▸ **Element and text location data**

•••••

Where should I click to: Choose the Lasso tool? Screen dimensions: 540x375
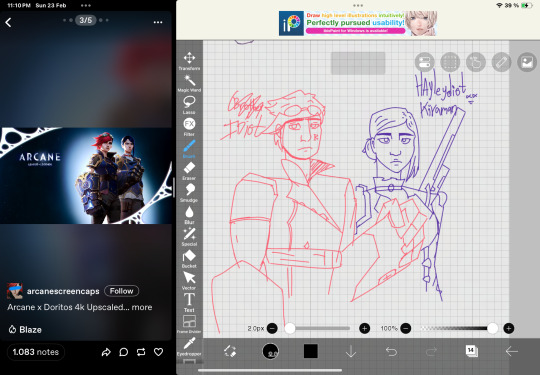(x=189, y=105)
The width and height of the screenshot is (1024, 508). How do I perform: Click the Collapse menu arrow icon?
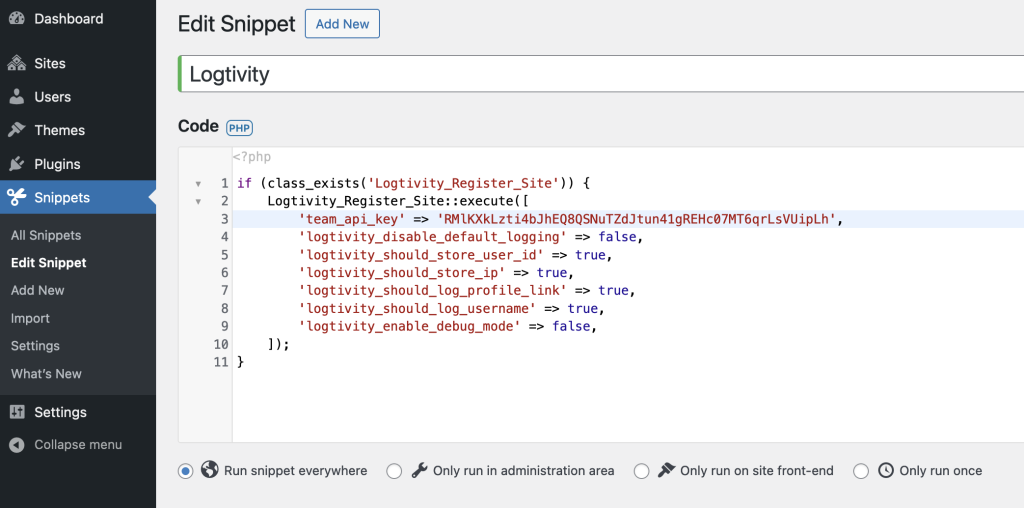[x=17, y=445]

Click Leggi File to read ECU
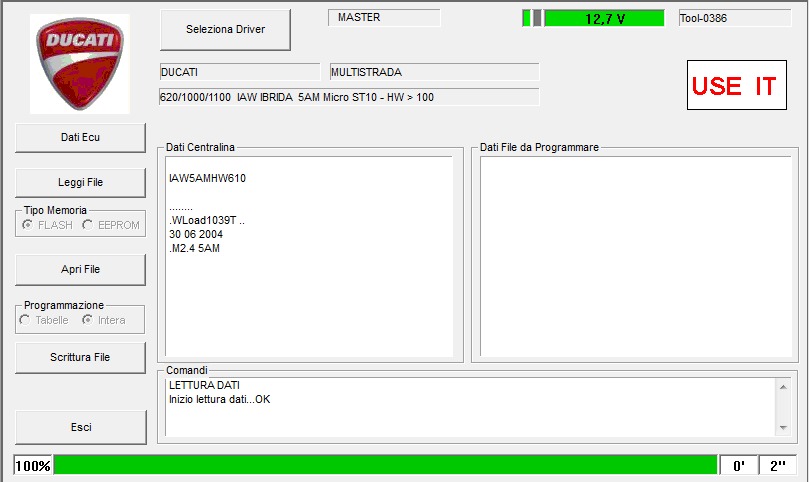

•••••

▸ **Exercise task**
Give back every row above word for word, omitting the pictures.

▸ **Finished task**
Where should I click to: Choose the Lasso tool? Screen dimensions: 540x375
(x=189, y=105)
The width and height of the screenshot is (1024, 508). How do I perform: Click the Collapse menu arrow icon?
[x=17, y=445]

Click Leggi File to read ECU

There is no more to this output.